Toucher trois types de personnes en même temps

Cette année à Pouvoir de Changer, Université Laval, nous essayons de réorienter nos activités dans le but de servir trois publics :

  1. Le Chrétien engagé, qui veut grandir dans sa foi et qui désire, peut-être, à aider ses paires à connaître Jésus,
  2. Le jeune qui a grandi à l’église mais qui se demande si la foi est vraiment pour lui, et
  3. Celui qui n’a jamais connu la foi.

Nous voulons offrir un espace où chacune de ces personnes se sent à l’aise de partager ses questions, ses luttes, ses joies et ses victoires.

Dans toutes nos activités nous nous demandons : comment ce message, cette étude biblique, ce groupe de discussion, ou ce temps social peut-il aider aux trois personnes à se rapprocher de Jésus ?

Nous croyons aussi qu’une seule communauté peut rejoindre tous ces trois publics, parce que les trois ont, au bout du compte, besoin de la même chose. L’apôtre Paul écrit,

« Ainsi la foi vient de ce qu’on entend et ce qu’on entend vient de la parole de Dieu. » (Rom 10:17).

Ailleurs, il dit,

« Maris, aimez votre femme comme Christ a aimé l’Église. Il s’est donné lui-même pour elle afin de la conduire à la sainteté après l’avoir purifiée et lavée par l’eau de la parole, » (Eph 5:25-26)

C’est par la parole que Dieu emmène les gens à la foi, et c’est par la même parole qu’il les sanctifie.

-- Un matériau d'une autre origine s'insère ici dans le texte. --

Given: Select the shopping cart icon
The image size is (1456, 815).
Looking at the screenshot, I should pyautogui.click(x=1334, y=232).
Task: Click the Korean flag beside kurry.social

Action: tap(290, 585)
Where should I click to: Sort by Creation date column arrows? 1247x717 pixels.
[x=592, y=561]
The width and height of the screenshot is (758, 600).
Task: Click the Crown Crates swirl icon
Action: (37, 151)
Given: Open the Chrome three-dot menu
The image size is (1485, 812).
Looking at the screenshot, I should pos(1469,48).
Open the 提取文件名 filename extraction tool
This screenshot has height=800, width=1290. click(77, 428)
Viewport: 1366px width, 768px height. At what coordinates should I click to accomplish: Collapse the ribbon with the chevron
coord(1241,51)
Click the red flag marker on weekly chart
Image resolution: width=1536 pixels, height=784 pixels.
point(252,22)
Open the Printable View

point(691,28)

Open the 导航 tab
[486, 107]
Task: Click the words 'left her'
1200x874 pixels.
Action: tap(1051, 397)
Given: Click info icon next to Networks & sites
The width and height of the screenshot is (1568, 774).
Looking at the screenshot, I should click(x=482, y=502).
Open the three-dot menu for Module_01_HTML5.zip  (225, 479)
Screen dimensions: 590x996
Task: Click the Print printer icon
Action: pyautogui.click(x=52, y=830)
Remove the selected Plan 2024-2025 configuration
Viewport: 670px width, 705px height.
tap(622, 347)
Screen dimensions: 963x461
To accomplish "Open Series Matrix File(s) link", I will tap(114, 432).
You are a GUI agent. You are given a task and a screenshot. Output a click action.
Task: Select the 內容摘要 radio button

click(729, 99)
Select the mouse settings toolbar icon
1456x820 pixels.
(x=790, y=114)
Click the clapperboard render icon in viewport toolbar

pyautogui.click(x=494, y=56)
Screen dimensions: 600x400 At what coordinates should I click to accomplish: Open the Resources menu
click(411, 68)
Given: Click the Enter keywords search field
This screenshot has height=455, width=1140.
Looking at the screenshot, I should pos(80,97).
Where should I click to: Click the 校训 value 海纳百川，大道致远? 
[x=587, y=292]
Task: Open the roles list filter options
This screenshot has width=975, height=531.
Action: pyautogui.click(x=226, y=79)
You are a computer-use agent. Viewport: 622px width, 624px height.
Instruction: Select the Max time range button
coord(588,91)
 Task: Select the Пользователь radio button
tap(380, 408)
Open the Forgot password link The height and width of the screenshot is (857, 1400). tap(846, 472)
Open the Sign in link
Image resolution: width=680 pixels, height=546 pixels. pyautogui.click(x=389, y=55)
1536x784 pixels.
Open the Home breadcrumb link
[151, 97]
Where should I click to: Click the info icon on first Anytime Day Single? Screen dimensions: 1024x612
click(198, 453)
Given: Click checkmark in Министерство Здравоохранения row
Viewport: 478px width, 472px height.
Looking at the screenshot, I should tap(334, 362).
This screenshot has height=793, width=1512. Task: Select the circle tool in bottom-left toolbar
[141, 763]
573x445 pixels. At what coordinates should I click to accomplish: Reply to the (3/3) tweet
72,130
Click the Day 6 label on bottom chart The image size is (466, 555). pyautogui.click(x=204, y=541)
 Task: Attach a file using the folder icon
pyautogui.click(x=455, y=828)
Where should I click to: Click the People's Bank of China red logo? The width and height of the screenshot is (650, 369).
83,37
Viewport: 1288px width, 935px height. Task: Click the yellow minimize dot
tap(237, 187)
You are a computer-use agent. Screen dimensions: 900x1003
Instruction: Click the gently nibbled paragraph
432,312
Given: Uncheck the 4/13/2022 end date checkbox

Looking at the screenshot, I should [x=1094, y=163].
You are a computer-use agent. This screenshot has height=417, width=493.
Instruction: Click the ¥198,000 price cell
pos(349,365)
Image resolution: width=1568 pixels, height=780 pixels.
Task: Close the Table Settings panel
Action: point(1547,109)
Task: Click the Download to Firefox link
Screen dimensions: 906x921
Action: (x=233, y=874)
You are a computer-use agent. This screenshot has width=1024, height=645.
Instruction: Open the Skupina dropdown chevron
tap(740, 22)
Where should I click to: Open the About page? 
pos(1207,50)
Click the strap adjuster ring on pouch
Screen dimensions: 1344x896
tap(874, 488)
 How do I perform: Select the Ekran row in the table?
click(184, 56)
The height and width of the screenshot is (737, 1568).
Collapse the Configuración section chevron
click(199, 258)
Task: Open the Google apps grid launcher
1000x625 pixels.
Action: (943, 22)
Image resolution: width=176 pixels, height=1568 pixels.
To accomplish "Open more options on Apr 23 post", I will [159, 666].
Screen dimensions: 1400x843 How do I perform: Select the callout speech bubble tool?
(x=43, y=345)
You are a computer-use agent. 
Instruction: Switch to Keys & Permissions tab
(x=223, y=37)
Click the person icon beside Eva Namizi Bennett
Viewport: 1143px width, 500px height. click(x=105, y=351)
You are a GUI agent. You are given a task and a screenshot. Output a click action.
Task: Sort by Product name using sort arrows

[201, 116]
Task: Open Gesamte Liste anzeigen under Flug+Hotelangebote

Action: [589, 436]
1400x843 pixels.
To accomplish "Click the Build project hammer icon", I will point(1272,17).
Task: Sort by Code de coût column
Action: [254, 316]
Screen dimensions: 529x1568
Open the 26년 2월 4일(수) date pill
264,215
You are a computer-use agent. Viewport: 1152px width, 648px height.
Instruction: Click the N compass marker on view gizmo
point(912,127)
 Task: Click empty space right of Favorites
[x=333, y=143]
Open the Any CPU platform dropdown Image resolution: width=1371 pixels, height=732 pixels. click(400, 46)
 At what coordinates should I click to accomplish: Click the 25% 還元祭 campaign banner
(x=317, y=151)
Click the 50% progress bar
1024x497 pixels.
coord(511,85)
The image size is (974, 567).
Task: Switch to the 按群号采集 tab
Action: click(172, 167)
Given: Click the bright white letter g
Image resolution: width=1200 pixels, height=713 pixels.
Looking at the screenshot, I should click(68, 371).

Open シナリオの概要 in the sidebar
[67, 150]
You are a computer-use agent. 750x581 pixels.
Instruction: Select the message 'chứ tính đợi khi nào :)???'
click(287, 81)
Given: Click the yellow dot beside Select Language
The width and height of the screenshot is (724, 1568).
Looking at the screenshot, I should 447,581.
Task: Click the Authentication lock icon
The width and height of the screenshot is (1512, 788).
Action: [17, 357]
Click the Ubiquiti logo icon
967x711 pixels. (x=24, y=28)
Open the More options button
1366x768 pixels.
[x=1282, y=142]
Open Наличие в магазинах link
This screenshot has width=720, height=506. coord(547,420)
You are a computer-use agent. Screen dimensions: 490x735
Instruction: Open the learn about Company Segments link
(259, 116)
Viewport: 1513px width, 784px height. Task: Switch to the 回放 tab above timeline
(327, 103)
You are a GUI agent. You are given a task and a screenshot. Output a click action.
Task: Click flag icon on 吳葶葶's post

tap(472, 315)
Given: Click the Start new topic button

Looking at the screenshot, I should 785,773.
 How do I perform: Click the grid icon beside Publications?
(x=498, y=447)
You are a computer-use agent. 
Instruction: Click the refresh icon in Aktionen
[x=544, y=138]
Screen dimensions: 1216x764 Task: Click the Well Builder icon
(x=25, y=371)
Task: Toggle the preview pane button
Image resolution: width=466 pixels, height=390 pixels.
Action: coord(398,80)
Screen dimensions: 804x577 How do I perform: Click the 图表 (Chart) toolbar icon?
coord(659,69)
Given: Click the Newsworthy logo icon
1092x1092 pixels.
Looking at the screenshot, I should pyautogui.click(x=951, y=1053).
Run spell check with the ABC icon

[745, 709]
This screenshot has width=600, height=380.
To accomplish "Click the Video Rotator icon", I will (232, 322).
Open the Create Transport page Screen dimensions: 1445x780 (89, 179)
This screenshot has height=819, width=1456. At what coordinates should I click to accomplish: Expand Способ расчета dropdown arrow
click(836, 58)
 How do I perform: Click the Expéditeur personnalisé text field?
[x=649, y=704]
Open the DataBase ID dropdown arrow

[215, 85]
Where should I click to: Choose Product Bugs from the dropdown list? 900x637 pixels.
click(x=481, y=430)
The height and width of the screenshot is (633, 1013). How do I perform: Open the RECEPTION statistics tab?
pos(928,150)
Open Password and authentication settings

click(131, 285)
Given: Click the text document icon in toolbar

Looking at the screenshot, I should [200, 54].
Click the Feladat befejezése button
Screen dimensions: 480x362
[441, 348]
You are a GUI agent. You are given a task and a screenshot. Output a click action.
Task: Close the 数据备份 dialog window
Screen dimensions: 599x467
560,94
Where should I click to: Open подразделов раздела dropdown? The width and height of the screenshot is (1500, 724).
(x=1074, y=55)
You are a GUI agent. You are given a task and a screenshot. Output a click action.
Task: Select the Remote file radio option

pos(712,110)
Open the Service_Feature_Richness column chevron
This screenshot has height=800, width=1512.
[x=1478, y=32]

Nous pouvons dire que notre deuxième public, le jeune en questionnement, se situe à quelque part entre le croyant convaincu et le non-croyant, mais j’irais même plus loin, jusqu’au point de dire que les barrières à la croyance auxquels tous les trois font face sont pareils : nous baignons tous dans les mêmes eaux culturelles, et les narrations à propos de la vie que nous croyons viennent des mêmes sources. Alors autant que les trois ont besoin des mêmes écritures, les trois ont besoin d’apprendre à réfléchir d’un œil critique à ce que le monde nous dit.

Sur ce sujet, Charles Taylor nous donne l’idée très utile d’un social imaginary :

« non principalement ce que nous pensons, mais ce que nous tenons pour acquis – l’arrière-fond d’intuition que nous présumons lorsque nous “pensons” aux questions de la vie… [des choses] auxquelles la plupart d’entre nous ne prendrions jamais le temps de penser, précisément parce qu’ils sont des concepts que nous tenons pour acquis. » (How (Not) To Be Secular, Reading Charles Taylor par James K. A. Smith, p. 35)

Si nous venons du même contexte culturel, nous portons tous ce même bagage de présuppositions, que nous soyons chrétien, athée, agnostique, ou « spirituel, mais pas religieux ». Alors pour rendre la foi croyable pour tous ces trois personnes, nous devons déconstruire la lentille culturelle par laquelle nous voyons le monde, et à sa place, bâtir une compréhension du monde conforme au monde réel que Dieu a créé. Donc, les trois ont besoin des mêmes choses, et nous pouvons (en général) tous les servir, les trois, en même temps.